◆ Exercise prompt
Check the records below line by line, and report how many lines include the string "computer". No other words are needed.

◆ Records supplied

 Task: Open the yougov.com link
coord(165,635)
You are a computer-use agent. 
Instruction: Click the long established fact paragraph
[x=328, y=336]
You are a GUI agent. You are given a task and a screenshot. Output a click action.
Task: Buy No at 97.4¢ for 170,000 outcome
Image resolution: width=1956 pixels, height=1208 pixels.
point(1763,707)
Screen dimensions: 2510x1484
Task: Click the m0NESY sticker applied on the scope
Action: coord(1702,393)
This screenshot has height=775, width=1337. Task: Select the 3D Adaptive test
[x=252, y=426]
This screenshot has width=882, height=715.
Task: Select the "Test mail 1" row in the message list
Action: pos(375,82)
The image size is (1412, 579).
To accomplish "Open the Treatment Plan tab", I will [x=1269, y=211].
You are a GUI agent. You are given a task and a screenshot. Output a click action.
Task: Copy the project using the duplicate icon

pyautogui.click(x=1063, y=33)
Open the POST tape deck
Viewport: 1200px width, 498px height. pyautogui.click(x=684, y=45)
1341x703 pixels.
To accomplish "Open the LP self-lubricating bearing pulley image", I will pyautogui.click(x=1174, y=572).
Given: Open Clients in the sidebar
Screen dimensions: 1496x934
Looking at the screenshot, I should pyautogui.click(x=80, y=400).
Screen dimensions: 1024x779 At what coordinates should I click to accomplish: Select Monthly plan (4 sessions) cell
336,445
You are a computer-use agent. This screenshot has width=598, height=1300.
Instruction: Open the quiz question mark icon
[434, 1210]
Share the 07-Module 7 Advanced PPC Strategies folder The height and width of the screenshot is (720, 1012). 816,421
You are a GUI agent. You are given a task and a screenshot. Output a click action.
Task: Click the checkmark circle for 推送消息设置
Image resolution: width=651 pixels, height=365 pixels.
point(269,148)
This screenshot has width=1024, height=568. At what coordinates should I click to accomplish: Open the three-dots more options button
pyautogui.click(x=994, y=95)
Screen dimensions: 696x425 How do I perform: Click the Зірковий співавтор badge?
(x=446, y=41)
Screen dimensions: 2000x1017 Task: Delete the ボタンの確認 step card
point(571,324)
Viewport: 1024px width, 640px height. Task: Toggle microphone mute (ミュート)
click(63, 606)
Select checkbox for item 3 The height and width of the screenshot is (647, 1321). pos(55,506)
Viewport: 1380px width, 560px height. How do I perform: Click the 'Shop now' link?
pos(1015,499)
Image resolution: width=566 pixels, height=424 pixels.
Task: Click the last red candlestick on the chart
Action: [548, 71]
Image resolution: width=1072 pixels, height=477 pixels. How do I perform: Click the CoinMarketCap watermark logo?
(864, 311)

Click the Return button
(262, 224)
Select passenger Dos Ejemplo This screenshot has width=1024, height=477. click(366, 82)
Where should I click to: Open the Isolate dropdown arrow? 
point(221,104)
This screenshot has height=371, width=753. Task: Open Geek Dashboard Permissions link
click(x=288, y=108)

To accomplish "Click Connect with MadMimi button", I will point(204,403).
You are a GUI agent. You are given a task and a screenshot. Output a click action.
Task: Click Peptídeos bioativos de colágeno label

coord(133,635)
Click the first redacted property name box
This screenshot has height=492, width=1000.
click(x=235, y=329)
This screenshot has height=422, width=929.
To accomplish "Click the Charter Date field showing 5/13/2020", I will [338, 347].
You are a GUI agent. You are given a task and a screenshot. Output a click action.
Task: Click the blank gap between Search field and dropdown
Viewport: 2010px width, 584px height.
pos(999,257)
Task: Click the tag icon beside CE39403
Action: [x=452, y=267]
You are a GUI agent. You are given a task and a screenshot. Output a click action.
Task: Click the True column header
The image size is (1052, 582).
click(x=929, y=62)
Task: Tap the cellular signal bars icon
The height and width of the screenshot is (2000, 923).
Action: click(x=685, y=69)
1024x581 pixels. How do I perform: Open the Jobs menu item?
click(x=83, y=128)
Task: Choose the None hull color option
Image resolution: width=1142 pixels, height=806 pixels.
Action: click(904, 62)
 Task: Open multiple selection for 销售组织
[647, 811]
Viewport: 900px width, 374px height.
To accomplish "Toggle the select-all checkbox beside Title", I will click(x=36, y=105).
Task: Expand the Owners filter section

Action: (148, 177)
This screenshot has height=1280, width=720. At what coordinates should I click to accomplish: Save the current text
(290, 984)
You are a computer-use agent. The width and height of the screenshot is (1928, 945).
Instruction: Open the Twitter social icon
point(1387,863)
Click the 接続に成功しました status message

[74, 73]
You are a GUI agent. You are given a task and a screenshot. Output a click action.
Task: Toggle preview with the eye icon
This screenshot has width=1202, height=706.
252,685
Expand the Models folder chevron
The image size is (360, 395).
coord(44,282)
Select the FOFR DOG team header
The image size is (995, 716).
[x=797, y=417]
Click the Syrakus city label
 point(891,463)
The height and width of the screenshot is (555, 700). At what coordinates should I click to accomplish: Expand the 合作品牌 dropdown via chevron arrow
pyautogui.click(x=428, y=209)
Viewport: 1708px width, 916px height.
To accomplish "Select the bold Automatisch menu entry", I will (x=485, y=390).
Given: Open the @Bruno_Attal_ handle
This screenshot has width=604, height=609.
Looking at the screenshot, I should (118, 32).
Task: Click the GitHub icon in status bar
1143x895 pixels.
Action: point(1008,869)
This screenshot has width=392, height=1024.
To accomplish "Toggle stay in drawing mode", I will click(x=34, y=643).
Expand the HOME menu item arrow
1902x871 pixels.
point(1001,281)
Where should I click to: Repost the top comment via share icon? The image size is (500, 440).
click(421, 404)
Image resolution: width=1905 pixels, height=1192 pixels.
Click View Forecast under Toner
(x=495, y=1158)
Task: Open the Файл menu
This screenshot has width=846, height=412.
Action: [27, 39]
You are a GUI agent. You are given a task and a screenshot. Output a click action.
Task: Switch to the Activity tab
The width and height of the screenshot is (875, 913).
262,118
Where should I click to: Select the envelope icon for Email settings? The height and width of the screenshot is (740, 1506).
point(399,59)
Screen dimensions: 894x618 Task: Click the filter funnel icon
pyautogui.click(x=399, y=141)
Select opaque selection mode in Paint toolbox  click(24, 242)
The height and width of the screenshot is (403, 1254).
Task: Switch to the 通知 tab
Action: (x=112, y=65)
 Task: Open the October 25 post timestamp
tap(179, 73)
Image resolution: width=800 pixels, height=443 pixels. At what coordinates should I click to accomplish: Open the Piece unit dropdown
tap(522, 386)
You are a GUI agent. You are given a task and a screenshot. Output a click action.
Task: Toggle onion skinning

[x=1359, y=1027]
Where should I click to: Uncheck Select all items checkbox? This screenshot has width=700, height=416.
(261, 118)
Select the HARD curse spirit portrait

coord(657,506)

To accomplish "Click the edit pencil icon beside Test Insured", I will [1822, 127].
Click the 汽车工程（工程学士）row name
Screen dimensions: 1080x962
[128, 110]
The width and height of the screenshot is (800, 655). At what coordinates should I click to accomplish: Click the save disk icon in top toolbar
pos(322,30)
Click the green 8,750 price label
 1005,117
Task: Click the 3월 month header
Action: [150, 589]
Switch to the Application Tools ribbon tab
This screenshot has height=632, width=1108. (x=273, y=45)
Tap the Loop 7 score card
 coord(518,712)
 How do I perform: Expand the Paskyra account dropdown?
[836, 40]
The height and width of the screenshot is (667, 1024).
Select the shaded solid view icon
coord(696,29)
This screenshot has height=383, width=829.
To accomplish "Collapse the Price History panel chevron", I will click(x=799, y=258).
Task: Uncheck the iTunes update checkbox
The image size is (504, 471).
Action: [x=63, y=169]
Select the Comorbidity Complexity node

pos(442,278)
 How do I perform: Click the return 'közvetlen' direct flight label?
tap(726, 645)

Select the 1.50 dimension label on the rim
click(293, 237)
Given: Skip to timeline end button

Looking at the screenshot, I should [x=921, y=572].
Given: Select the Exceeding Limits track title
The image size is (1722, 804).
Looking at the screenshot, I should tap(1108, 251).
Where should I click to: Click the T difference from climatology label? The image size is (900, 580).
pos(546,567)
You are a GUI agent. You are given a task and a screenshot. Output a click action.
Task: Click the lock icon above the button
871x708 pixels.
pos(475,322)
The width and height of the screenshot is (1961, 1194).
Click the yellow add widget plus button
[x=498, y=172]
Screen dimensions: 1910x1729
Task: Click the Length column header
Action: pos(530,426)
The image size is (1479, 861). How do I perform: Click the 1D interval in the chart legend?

◆ Result for this task
3